Pogo - distributed supervisor for Elixir

Pogo is a distributed supervisor for clustered Elixir applications.

It uses battle-tested distributed named process groups (:pg) under the hood to maintain cluster-wide state and coordinate work between local supervisors running on different nodes.

Features of distributed supervisor:

  • automatically chooses a node to locally supervise child process
  • a child process running in the cluster can be started or stopped using any local supervisor
  • ensures a child is started only once in the cluster (as long as its child spec is unique)
  • redistributes children when cluster topology changes

In that aspect it’s similar to Horde or Swarm, but doesn’t provide a distributed registry (Horde and Swarm do). Internals obviously are different - Horde uses āˆ‚-CRDT, Swarm uses Interval Tree Clock for synchronization. Pogo’s local supervisors don’t exchange messages to synchronize state, but rely on Erlang’s process groups, observe their memberships and adjust their local state based on it.

For anyone interested, Pogo’s inner workings have been detailed in an introductory blog post :writing_hand:.

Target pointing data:
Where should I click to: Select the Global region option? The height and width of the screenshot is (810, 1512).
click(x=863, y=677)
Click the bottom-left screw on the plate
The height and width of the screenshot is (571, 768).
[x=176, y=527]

* * *

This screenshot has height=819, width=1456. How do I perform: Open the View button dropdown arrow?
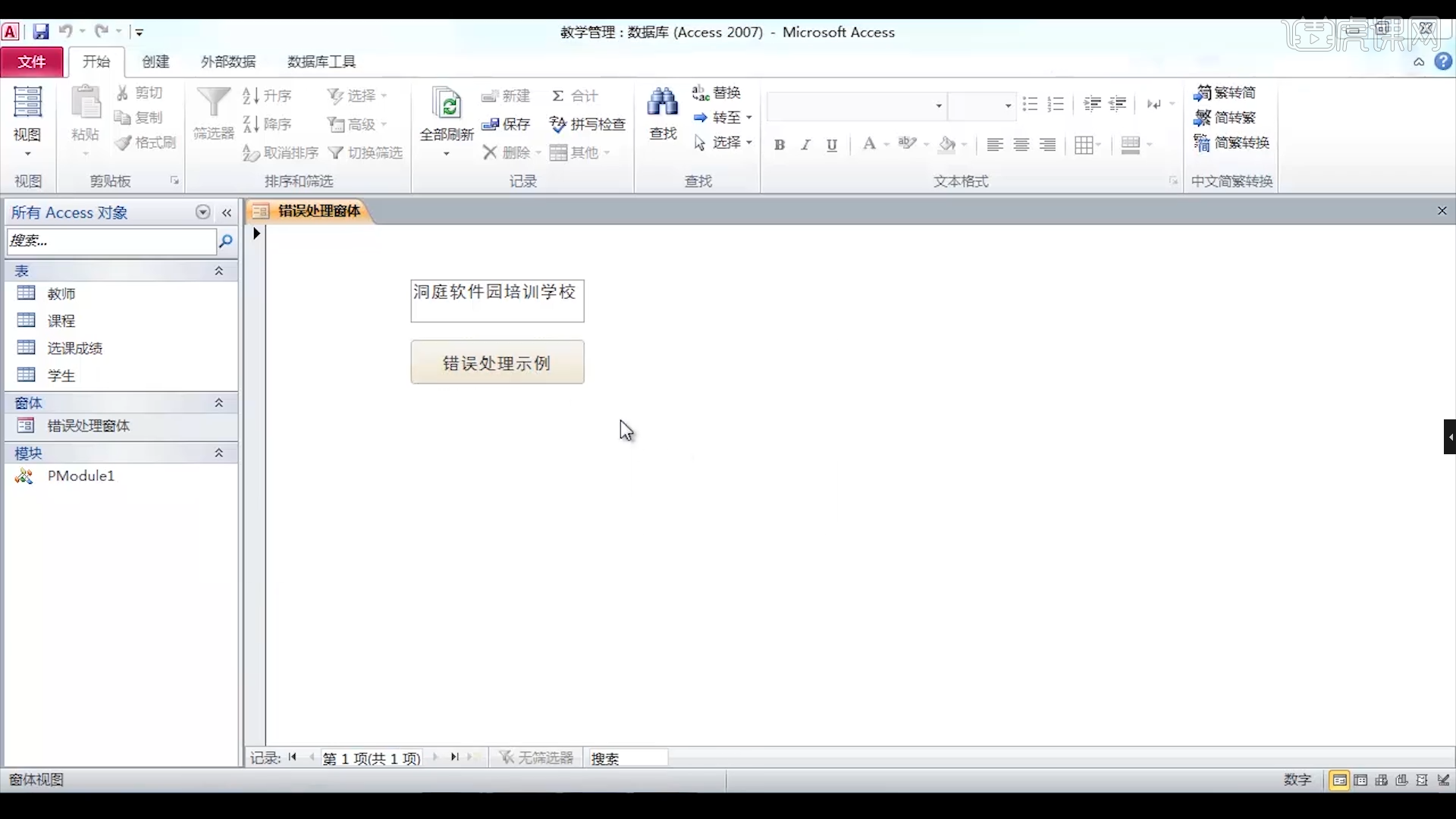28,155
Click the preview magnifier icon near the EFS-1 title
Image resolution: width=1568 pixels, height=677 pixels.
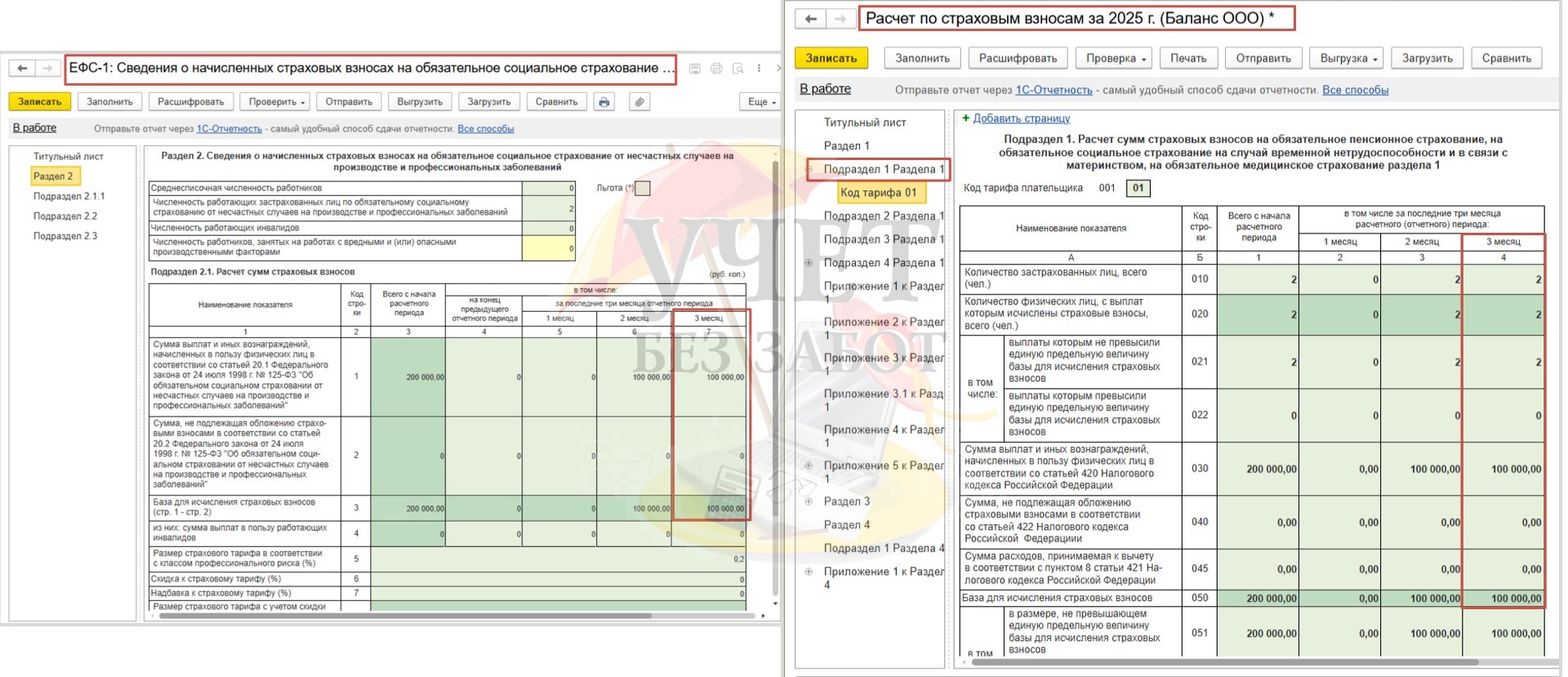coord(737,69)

◆ STATED EXERCISE 1 ◆
In the Pogo description, what feature do Horde and Swarm provide that Pogo lacks?
◆ STATED EXERCISE 2 ◆
Continue the Pogo description from its final sentence.

◆ RESPONSE 1 ◆
A distributed registry.

◆ RESPONSE 2 ◆
To provide some context, the library was developed at Telnyx as an alternative to Horde as we couldn’t overcome some problems that TBH could have been peculiar to our environment (20+ node cluster with quite dynamic membership). Not that it went smoothly :slight_smile: but since version 0.3 it’s been quite stable.

11 Likes

Thanks for this cool library!

I have several questions:

Does is mean that in case of network split, there will be two instances of the same child_spec: one in the part of network, which is not connected to the leader, and one which is a process, restarted by the topology change? Or will the disconnected from the leader part of the cluster just kill all local children?

In case of a network split there will be two instances of each child process as there is no concept of a leader or majority in pogo. Once the connectivity is restored, extraneous instances will get terminated.

1 Like

Hello,

Could you please tell the status of the lib ? still actively maintained ?
Has it been thoroughly tested in production apps ?

I’m looking for distributed libs to globalize genserver across cluster nodes.

I was going to use Horde but unfortunately the maintainer does not fix issues anymore. (I don’t blame him for it).
Swarm seems to have been abandoned.

It seems there’s not so many options left…

Have you looked at :process_hub?

It’s in alpha stage. I’m hesitant to use it for a production app.

Have you used it ?

Only for small-scale projects.

Did you encounter any issues ?

I only encountered 1 issue, and I fixed it here: Fix `stop_child` when using string IDs for the children by peaceful-james Ā· Pull Request #1 Ā· alfetahe/process-hub Ā· GitHub

Just follow your gut and pick whichever library feels right to you. Whatever you choose, I think you will have to at some point read the source code to understand what is happening.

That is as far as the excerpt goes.